=== Supplied passage ===
+--
2. Every bottle of blood furnished by Blood Bank to the hospital bore in two places in two sizes of type the following disclaimer:

"Despite the utmost care in the selection of donors, human blood may contain the virus of Homologous Serum Hepatitis. Therefore Eastern Blood Bank does not warrant against its presence in this blood."

*321 Plaintiffs allege negligence on the part of all defendants. They also base their claims upon an implied warranty of fitness of the blood for the use intended, or strict liability for furnishing dangerously defective goods.
+--
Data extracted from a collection

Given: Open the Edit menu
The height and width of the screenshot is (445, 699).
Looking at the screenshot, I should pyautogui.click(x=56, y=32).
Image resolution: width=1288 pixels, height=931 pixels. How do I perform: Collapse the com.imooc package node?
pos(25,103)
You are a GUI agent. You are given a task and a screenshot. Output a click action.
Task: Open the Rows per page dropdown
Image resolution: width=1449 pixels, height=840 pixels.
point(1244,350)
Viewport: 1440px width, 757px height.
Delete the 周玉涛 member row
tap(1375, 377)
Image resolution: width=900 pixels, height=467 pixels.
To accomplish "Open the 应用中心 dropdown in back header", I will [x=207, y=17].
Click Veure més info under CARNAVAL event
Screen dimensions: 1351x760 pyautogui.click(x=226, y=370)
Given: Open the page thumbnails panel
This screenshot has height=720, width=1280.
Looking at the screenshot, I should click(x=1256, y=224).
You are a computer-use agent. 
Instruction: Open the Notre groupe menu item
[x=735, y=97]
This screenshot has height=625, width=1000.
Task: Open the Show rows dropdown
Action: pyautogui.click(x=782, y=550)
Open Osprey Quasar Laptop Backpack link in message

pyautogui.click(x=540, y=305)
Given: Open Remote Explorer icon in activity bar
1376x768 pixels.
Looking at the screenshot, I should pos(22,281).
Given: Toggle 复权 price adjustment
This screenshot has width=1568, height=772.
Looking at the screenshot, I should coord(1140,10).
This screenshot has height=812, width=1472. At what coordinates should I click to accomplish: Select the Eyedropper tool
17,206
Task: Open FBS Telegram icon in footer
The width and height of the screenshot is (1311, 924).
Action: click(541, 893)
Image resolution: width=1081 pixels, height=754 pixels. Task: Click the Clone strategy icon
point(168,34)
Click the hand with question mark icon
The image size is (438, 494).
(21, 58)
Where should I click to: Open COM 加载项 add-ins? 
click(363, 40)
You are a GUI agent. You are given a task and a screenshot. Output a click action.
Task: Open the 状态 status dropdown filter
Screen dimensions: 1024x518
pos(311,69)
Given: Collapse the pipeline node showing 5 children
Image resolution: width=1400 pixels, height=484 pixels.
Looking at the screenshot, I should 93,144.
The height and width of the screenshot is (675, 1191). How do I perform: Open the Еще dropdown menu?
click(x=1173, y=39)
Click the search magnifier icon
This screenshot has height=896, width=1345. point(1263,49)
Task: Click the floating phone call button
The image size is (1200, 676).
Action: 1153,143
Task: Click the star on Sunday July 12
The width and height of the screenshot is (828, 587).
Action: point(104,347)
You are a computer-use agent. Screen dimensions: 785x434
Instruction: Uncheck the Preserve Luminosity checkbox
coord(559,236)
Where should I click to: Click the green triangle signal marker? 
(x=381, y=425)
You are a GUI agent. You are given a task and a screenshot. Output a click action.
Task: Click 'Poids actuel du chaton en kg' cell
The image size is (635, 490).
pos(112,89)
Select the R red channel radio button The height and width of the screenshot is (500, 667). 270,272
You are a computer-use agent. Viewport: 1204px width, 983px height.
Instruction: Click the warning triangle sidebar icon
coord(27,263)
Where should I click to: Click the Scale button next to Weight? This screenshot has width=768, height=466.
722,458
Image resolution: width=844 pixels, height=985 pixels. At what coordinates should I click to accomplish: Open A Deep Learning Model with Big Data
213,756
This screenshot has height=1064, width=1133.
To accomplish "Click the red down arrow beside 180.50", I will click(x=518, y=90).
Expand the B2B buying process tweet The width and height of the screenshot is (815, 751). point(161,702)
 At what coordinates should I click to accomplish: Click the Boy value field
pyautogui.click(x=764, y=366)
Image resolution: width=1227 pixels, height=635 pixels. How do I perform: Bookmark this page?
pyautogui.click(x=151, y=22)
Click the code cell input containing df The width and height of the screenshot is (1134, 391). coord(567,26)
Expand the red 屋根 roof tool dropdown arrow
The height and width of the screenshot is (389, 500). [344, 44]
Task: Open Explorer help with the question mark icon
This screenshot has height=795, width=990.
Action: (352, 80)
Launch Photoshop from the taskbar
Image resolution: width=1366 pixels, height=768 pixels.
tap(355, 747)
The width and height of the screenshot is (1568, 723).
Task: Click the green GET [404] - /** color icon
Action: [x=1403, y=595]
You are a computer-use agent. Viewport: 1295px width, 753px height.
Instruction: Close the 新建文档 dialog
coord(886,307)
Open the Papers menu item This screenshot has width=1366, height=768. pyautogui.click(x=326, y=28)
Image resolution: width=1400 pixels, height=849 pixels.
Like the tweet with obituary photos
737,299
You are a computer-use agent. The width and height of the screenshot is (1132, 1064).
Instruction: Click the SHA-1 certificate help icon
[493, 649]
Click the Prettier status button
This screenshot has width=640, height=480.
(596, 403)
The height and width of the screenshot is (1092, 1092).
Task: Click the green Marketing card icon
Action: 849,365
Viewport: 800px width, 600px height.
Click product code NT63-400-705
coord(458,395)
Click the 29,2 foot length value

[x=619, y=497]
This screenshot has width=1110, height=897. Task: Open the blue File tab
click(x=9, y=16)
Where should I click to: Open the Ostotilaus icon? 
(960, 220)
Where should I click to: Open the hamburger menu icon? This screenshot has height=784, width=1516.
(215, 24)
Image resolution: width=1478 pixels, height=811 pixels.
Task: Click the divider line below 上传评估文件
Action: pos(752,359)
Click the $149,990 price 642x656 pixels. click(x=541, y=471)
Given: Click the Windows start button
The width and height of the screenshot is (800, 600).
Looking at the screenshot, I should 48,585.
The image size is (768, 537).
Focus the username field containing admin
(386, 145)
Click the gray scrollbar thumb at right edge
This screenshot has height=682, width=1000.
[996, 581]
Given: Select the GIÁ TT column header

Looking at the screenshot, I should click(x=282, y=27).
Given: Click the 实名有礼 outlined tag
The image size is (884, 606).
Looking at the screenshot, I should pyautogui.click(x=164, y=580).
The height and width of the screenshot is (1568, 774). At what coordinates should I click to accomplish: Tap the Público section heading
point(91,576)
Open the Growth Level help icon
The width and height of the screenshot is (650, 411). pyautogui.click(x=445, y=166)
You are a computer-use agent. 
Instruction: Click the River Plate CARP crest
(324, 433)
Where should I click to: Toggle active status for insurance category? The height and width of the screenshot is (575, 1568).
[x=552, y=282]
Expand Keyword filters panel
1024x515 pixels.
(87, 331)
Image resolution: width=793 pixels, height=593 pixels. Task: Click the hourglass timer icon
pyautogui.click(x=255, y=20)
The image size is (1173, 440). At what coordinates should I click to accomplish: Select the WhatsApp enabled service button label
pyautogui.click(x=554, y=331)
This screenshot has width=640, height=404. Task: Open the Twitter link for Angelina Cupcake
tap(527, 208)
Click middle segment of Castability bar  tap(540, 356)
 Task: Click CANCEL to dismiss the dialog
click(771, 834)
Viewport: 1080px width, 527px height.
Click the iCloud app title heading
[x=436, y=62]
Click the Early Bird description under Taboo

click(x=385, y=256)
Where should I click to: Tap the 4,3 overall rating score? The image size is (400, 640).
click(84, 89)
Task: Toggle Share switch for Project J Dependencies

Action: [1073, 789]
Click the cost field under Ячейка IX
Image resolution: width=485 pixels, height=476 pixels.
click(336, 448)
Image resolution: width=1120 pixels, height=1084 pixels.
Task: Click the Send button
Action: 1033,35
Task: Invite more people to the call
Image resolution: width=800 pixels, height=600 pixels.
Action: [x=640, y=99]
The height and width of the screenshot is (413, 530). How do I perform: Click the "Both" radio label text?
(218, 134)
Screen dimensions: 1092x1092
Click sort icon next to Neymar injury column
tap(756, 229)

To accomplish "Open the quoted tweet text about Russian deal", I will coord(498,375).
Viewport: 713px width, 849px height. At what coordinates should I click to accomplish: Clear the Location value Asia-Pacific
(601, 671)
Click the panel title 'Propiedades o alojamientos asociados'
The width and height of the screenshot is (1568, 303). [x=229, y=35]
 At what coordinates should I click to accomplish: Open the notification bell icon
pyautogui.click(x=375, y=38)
+--
=== Tasks to carry out ===
(1) List the legal grounds on which the plaintiffs base their claims in the blood bank passage.
(2) Translate this sentence from the blood bank passage into Spanish: "Plaintiffs allege negligence on the part of all defendants."

=== Answers per task ===
(1)
- Negligence on the part of all defendants
- Implied warranty of fitness of the blood for the use intended
- Strict liability for furnishing dangerously defective goods

(2) Los demandantes alegan negligencia por parte de todos los demandados.